For dropped ssh connections I use autossh to automatically reconnect.
Here is the code and sorry it is a bit rough! I quite dislike using it myself so probably should rewrite it
On a related note, I also use a UPS as the area my server is located has power grid issues (like in many other places outside of cities, even in relatively affluent countries). I was surprised how easy it was to set up the UPS. Maybe at some point a post how to do deep learning when faced with infrastructure issues might be a good idea, if there is interest.
class CsvLogger(Callback):
def __init__(self, path, optim=None, mode='a'):
self.path = path
self.optim = optim
if mode == 'a':
self.df = pd.read_csv(path)
elif mode == 'w':
self.df = pd.DataFrame()
self.rows = []
def on_batch_end(self, batch_loss):
self.rows.append(self.get_row([batch_loss]))
def on_epoch_end(self, metrics):
self.rows.append(self.get_row(metrics, 'epoch'))
self.df = self.df.append(self.rows)
self.df.to_csv(self.path)
self.rows = []
def plot_lr(self):
ax = self.df[self.df['type'] == 'batch'].reset_index()['lr'].plot()
ax.set(xlabel='batch', ylabel='lr')
def plot_metric(self, metric='trn_loss', callback_type='epoch'):
ax = self.df[self.df['type'] == callback_type].reset_index()[metric].plot()
ax.set(xlabel=callback_type, ylabel=metric)

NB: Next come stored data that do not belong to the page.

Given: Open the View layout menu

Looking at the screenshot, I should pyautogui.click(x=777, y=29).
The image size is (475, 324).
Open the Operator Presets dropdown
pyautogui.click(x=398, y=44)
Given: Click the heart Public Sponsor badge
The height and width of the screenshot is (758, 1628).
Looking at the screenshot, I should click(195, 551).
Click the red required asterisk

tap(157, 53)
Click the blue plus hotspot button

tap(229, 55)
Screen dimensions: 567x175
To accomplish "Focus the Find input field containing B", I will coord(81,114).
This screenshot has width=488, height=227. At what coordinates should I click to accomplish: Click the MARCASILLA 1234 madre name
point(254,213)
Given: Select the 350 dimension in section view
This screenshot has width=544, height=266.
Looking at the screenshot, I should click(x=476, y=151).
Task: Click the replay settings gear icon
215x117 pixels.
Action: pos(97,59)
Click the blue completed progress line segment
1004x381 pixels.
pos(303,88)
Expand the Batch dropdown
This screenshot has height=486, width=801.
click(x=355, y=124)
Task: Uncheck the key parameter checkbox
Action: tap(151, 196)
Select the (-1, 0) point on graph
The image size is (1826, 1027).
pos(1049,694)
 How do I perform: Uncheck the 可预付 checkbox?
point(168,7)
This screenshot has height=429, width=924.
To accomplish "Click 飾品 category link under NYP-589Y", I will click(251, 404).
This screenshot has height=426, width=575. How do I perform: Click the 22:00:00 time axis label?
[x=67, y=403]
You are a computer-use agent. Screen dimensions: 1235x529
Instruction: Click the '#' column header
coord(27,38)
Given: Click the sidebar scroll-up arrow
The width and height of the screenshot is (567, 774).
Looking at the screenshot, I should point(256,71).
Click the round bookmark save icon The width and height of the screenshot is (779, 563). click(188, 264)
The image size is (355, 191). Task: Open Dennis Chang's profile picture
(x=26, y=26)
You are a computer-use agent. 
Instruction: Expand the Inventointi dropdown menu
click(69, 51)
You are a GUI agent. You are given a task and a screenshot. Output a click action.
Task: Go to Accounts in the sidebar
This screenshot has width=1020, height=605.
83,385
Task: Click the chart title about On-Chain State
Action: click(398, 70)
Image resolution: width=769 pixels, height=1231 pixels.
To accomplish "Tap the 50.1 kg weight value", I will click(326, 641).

def get_row(self, metrics, row_for='batch'):
if hasattr(self.optim, 'get_lr'):
lr = (self.optim.get_lr())
else:
lr = self.optim.param_groups[0]['lr']
row = {'type': row_for, 'lr': lr, 'trn_loss': metrics[0]}
if len(metrics) > 1:
row['val_loss'] = metrics[1]
for i, m in enumerate(metrics[2:]):
row[f'm{i}'] = m
return row
Callback for saving the model:
class SaveBest(Callback):
def __init__(self, model, path, save_on_train_loss=True):
self.model = model
self.path = path
self.save_on_train_loss = save_on_train_loss
self.best_val_loss = np.inf
self.best_trn_loss = np.inf
def on_epoch_end(self, metrics):
if self.save_on_train_loss and self.best_trn_loss > metrics[0]:
self.best_trn_loss = metrics[0]
self.model.save(f'{self.path}_trn.m')
if len(metrics) > 1 and self.best_val_loss > metrics[1]:
self.best_val_loss = metrics[1]
self.model.save(f'{self.path}_val.m')